Directions:
Using the listing below, reproduce exactly the lines from the one with "Task: Click 审核 button for row ID 4" through the last, with all pictures left out.

--- Entries supplied Enclosed Below ---

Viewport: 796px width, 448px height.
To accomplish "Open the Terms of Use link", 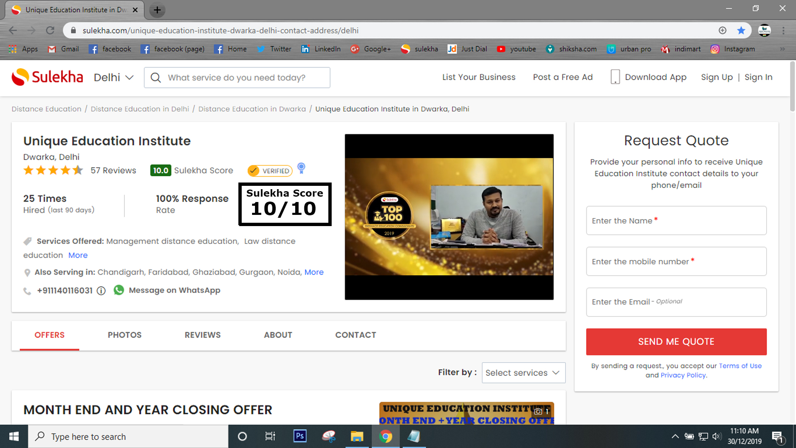I will pos(740,366).
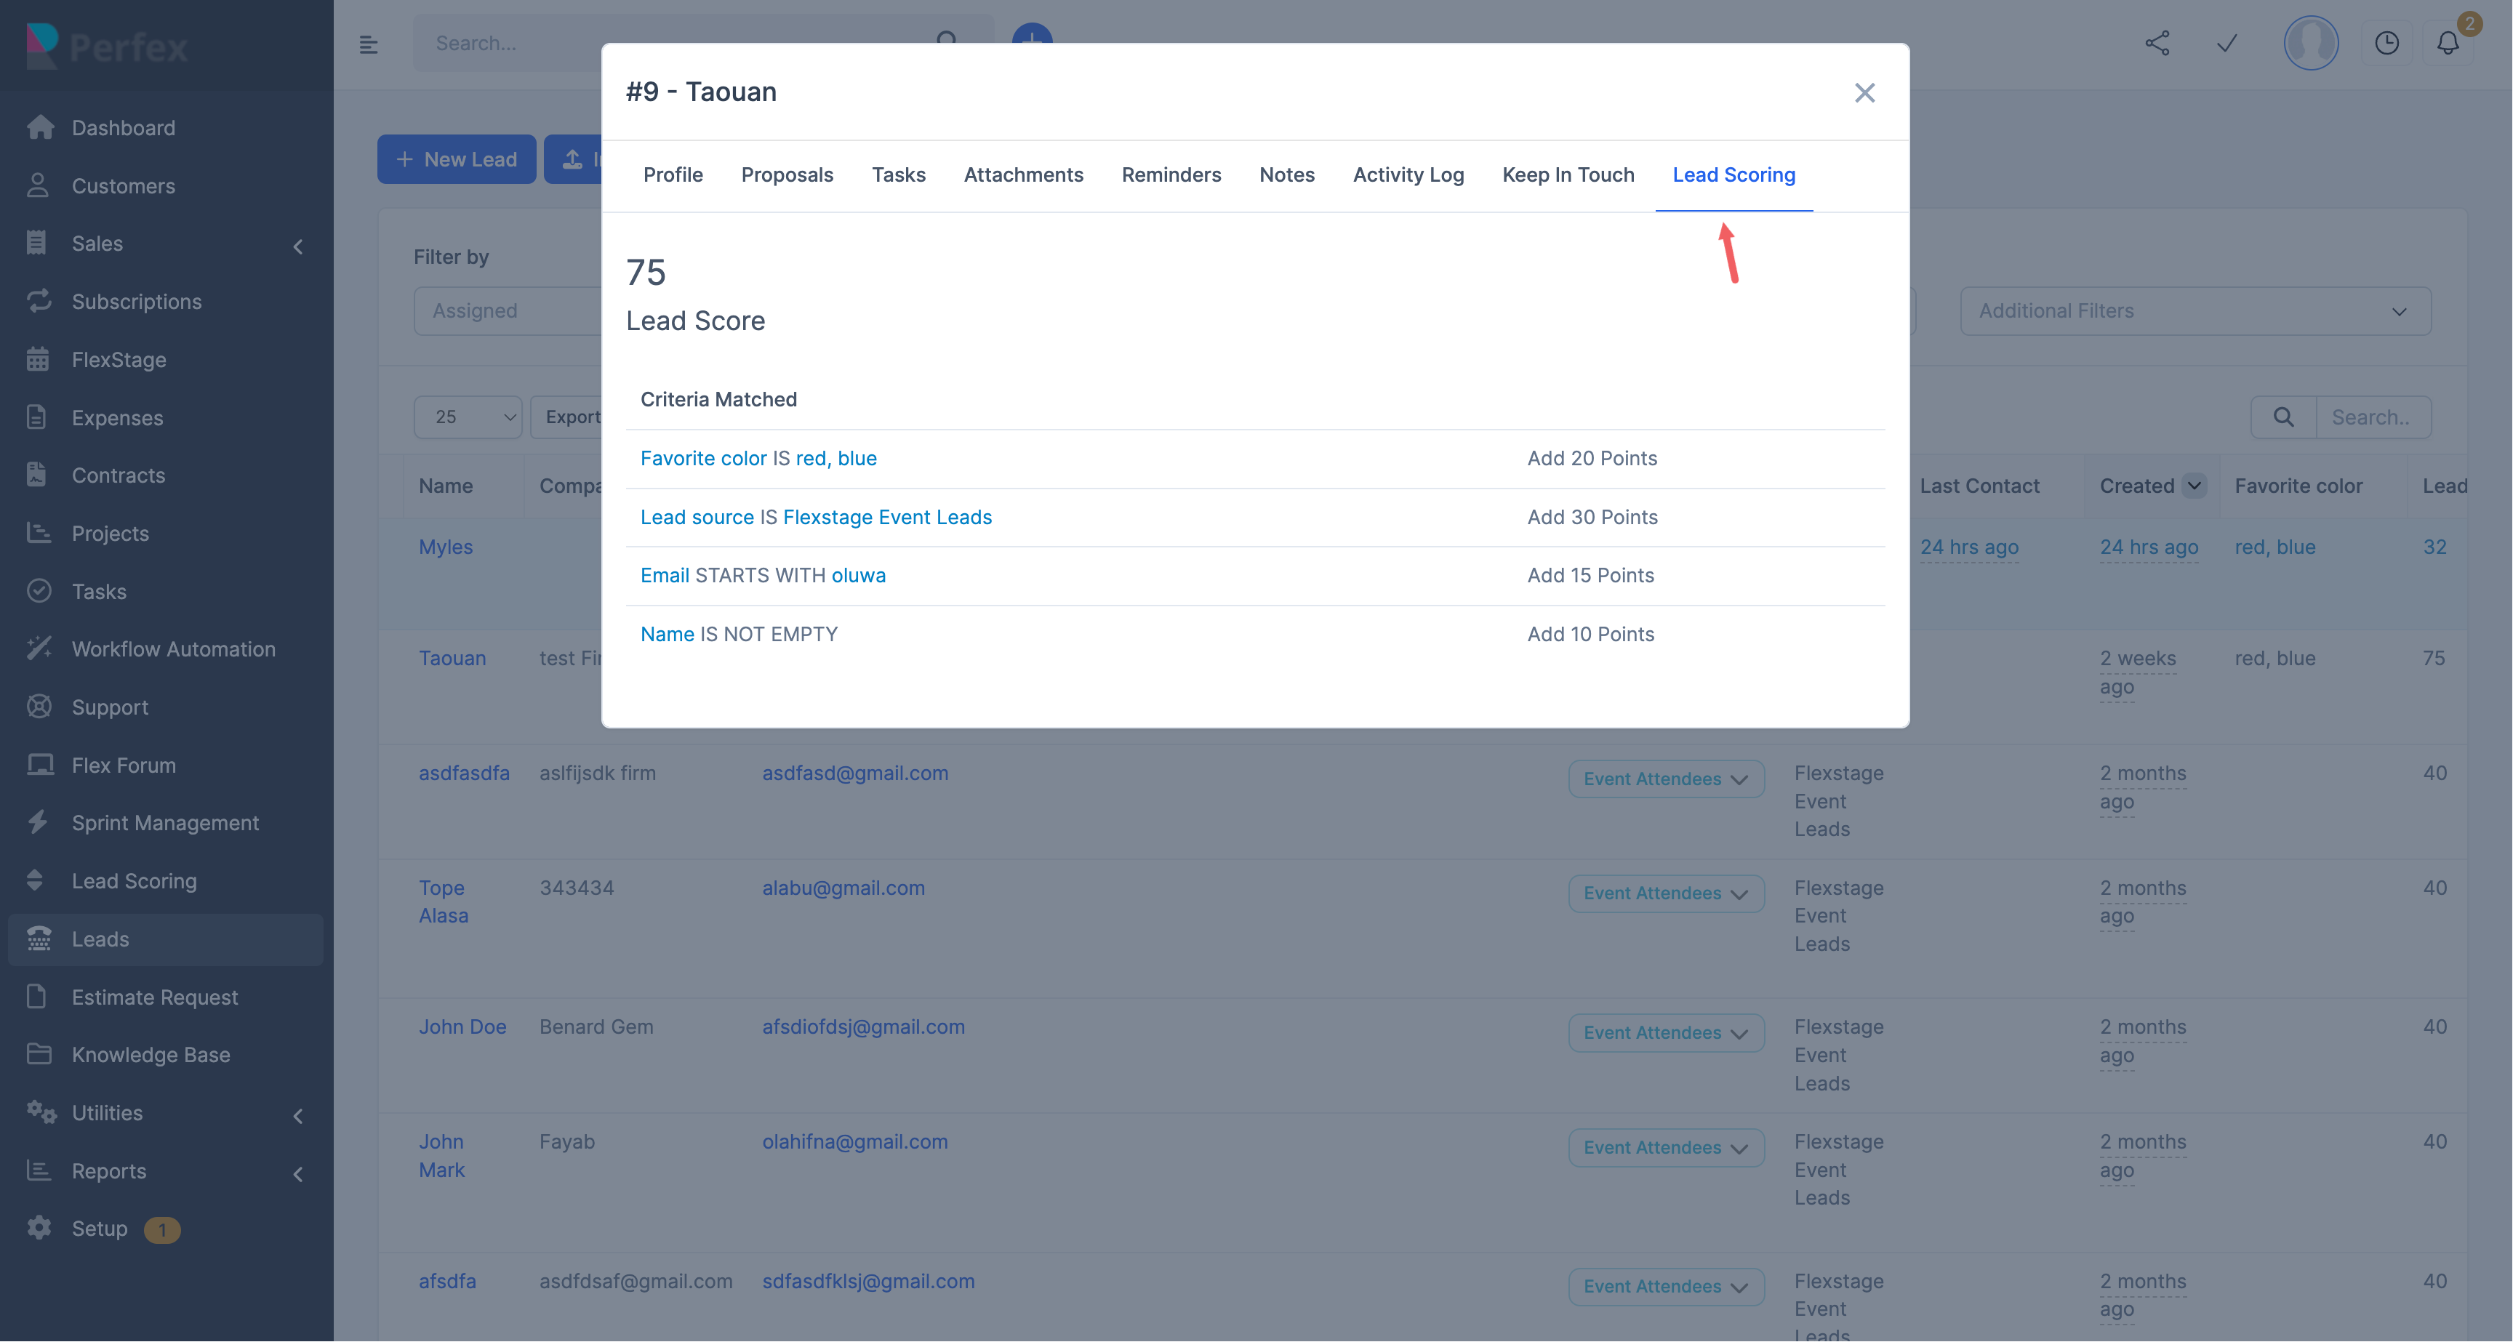This screenshot has width=2513, height=1342.
Task: Open Sprint Management from the sidebar
Action: [165, 822]
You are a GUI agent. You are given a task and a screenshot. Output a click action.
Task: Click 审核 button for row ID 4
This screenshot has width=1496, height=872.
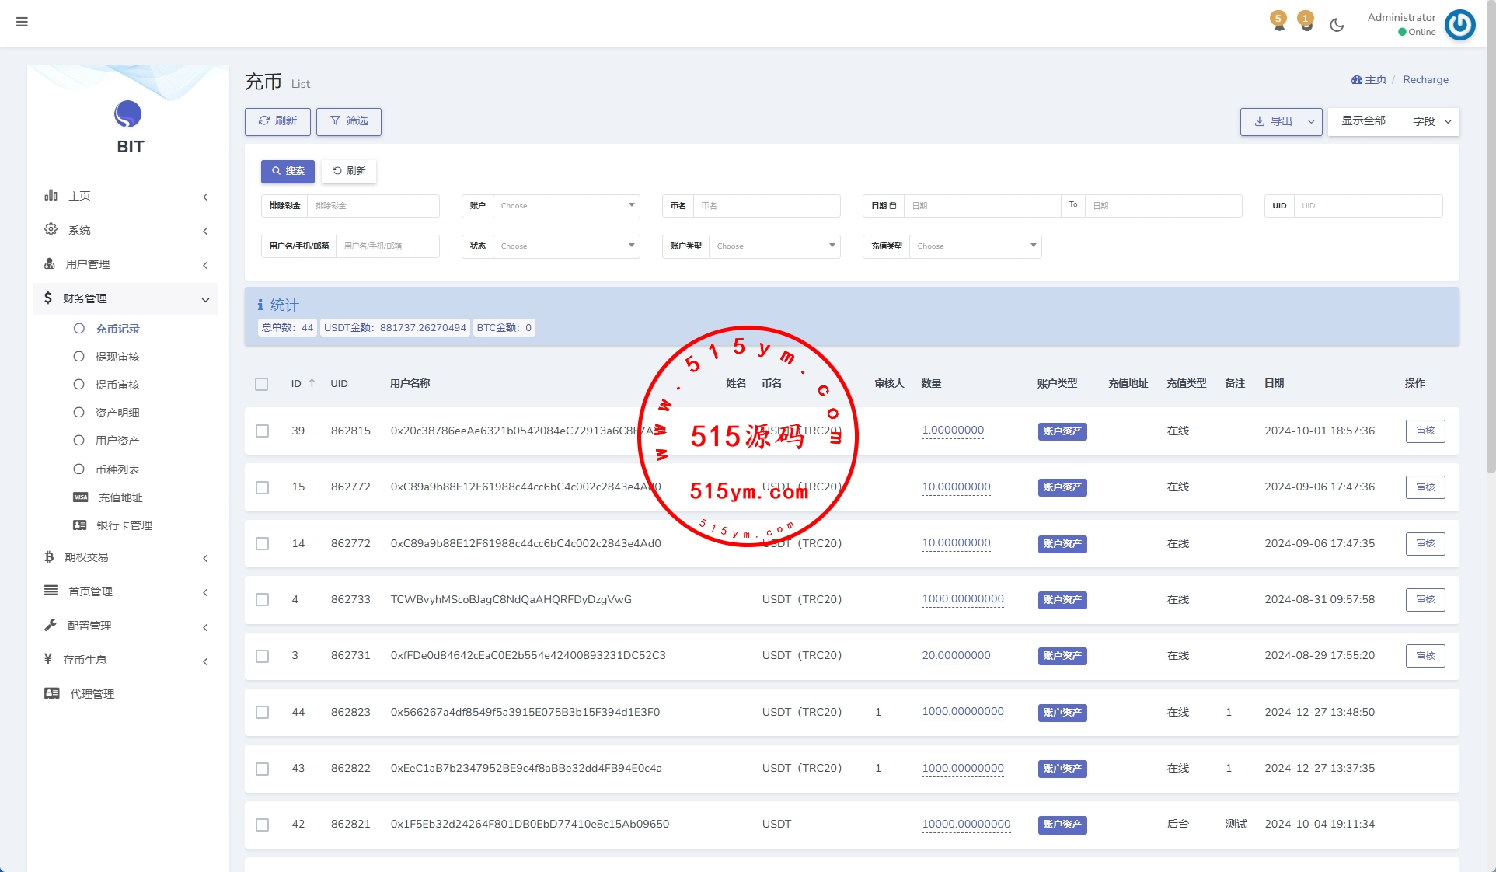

--- End of Enclosed Entries supplied ---

Answer to the problem:
Task: Click 审核 button for row ID 4
This screenshot has width=1496, height=872.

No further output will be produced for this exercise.